> Required work: Retype all of the entries that appear below, keeping them exactly as they are.

Stored data
· · ·

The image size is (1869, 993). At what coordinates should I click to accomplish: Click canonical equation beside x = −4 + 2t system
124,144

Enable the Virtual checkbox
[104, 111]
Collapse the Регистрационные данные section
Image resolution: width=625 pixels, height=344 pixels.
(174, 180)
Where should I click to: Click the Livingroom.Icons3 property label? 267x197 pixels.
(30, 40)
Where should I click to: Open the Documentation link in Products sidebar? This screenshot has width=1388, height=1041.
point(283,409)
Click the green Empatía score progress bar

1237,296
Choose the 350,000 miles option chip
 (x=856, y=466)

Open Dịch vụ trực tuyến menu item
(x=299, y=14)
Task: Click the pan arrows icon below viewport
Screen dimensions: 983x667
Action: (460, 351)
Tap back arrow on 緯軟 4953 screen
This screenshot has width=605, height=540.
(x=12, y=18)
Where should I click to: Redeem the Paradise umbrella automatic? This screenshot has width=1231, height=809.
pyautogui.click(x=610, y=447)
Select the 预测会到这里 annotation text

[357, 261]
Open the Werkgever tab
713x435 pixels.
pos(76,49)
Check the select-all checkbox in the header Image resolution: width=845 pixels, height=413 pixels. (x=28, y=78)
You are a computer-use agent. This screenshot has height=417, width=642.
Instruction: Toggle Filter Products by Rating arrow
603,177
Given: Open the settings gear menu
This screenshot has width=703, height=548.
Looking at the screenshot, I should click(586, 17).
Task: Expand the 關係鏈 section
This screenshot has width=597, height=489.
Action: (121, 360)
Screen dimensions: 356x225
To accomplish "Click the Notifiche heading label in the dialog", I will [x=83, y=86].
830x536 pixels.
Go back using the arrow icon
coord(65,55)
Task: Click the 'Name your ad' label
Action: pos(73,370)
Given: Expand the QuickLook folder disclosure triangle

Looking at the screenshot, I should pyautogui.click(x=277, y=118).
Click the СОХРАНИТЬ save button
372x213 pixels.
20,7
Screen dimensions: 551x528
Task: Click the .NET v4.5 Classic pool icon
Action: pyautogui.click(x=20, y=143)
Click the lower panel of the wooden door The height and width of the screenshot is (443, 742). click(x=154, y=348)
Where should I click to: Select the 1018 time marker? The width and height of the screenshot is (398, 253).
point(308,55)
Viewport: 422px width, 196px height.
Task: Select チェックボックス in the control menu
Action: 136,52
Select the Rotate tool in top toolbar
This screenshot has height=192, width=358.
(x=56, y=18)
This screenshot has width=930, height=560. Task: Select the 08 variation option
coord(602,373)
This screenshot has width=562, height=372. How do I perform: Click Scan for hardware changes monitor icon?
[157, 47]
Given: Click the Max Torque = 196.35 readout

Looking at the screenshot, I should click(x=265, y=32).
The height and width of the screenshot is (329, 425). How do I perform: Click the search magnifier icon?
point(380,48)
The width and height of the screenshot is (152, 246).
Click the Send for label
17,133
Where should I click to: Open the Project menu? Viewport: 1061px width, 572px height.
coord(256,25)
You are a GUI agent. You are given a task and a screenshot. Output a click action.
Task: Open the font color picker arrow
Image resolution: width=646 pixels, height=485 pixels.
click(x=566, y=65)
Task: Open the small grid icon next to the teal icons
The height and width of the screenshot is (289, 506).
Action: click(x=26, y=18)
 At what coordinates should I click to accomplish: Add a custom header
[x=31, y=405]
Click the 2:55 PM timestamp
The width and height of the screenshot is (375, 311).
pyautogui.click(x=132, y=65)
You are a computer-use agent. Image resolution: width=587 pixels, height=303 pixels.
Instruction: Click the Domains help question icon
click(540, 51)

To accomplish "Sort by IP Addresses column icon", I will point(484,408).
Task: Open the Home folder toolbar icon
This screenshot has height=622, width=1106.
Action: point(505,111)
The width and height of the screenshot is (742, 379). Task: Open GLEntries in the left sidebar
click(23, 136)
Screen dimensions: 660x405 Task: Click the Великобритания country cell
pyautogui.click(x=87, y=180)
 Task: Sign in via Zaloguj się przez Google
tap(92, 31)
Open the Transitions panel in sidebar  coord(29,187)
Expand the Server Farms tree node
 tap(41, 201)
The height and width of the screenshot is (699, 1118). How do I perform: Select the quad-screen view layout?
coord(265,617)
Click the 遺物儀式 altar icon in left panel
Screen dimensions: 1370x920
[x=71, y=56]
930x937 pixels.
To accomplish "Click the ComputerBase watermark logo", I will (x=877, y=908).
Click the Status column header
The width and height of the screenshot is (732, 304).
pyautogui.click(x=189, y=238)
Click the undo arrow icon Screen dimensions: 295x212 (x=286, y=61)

· · ·

> Answer for the task:
The image size is (1869, 993). At what coordinates should I click to accomplish: Click canonical equation beside x = −4 + 2t system
124,144

Enable the Virtual checkbox
[104, 111]
Collapse the Регистрационные данные section
Image resolution: width=625 pixels, height=344 pixels.
(174, 180)
Where should I click to: Click the Livingroom.Icons3 property label? 267x197 pixels.
(30, 40)
Where should I click to: Open the Documentation link in Products sidebar? This screenshot has width=1388, height=1041.
point(283,409)
Click the green Empatía score progress bar

1237,296
Choose the 350,000 miles option chip
 (x=856, y=466)

Open Dịch vụ trực tuyến menu item
(x=299, y=14)
Task: Click the pan arrows icon below viewport
Screen dimensions: 983x667
Action: (460, 351)
Tap back arrow on 緯軟 4953 screen
This screenshot has width=605, height=540.
(x=12, y=18)
Where should I click to: Redeem the Paradise umbrella automatic? This screenshot has width=1231, height=809.
pyautogui.click(x=610, y=447)
Select the 预测会到这里 annotation text

[357, 261]
Open the Werkgever tab
713x435 pixels.
pos(76,49)
Check the select-all checkbox in the header Image resolution: width=845 pixels, height=413 pixels. (x=28, y=78)
You are a computer-use agent. This screenshot has height=417, width=642.
Instruction: Toggle Filter Products by Rating arrow
603,177
Given: Open the settings gear menu
This screenshot has width=703, height=548.
Looking at the screenshot, I should click(586, 17).
Task: Expand the 關係鏈 section
This screenshot has width=597, height=489.
Action: (121, 360)
Screen dimensions: 356x225
To accomplish "Click the Notifiche heading label in the dialog", I will [x=83, y=86].
830x536 pixels.
Go back using the arrow icon
coord(65,55)
Task: Click the 'Name your ad' label
Action: pos(73,370)
Given: Expand the QuickLook folder disclosure triangle

Looking at the screenshot, I should pyautogui.click(x=277, y=118).
Click the СОХРАНИТЬ save button
372x213 pixels.
20,7
Screen dimensions: 551x528
Task: Click the .NET v4.5 Classic pool icon
Action: pyautogui.click(x=20, y=143)
Click the lower panel of the wooden door The height and width of the screenshot is (443, 742). click(x=154, y=348)
Where should I click to: Select the 1018 time marker? The width and height of the screenshot is (398, 253).
point(308,55)
Viewport: 422px width, 196px height.
Task: Select チェックボックス in the control menu
Action: 136,52
Select the Rotate tool in top toolbar
This screenshot has height=192, width=358.
(x=56, y=18)
This screenshot has width=930, height=560. Task: Select the 08 variation option
coord(602,373)
This screenshot has width=562, height=372. How do I perform: Click Scan for hardware changes monitor icon?
[157, 47]
Given: Click the Max Torque = 196.35 readout

Looking at the screenshot, I should click(x=265, y=32).
The height and width of the screenshot is (329, 425). How do I perform: Click the search magnifier icon?
point(380,48)
The width and height of the screenshot is (152, 246).
Click the Send for label
17,133
Where should I click to: Open the Project menu? Viewport: 1061px width, 572px height.
coord(256,25)
You are a GUI agent. You are given a task and a screenshot. Output a click action.
Task: Open the font color picker arrow
Image resolution: width=646 pixels, height=485 pixels.
click(x=566, y=65)
Task: Open the small grid icon next to the teal icons
The height and width of the screenshot is (289, 506).
Action: click(x=26, y=18)
 At what coordinates should I click to accomplish: Add a custom header
[x=31, y=405]
Click the 2:55 PM timestamp
The width and height of the screenshot is (375, 311).
pyautogui.click(x=132, y=65)
You are a computer-use agent. Image resolution: width=587 pixels, height=303 pixels.
Instruction: Click the Domains help question icon
click(540, 51)

To accomplish "Sort by IP Addresses column icon", I will point(484,408).
Task: Open the Home folder toolbar icon
This screenshot has height=622, width=1106.
Action: point(505,111)
The width and height of the screenshot is (742, 379). Task: Open GLEntries in the left sidebar
click(23, 136)
Screen dimensions: 660x405 Task: Click the Великобритания country cell
pyautogui.click(x=87, y=180)
 Task: Sign in via Zaloguj się przez Google
tap(92, 31)
Open the Transitions panel in sidebar  coord(29,187)
Expand the Server Farms tree node
 tap(41, 201)
The height and width of the screenshot is (699, 1118). How do I perform: Select the quad-screen view layout?
coord(265,617)
Click the 遺物儀式 altar icon in left panel
Screen dimensions: 1370x920
[x=71, y=56]
930x937 pixels.
To accomplish "Click the ComputerBase watermark logo", I will (x=877, y=908).
Click the Status column header
The width and height of the screenshot is (732, 304).
pyautogui.click(x=189, y=238)
Click the undo arrow icon Screen dimensions: 295x212 (x=286, y=61)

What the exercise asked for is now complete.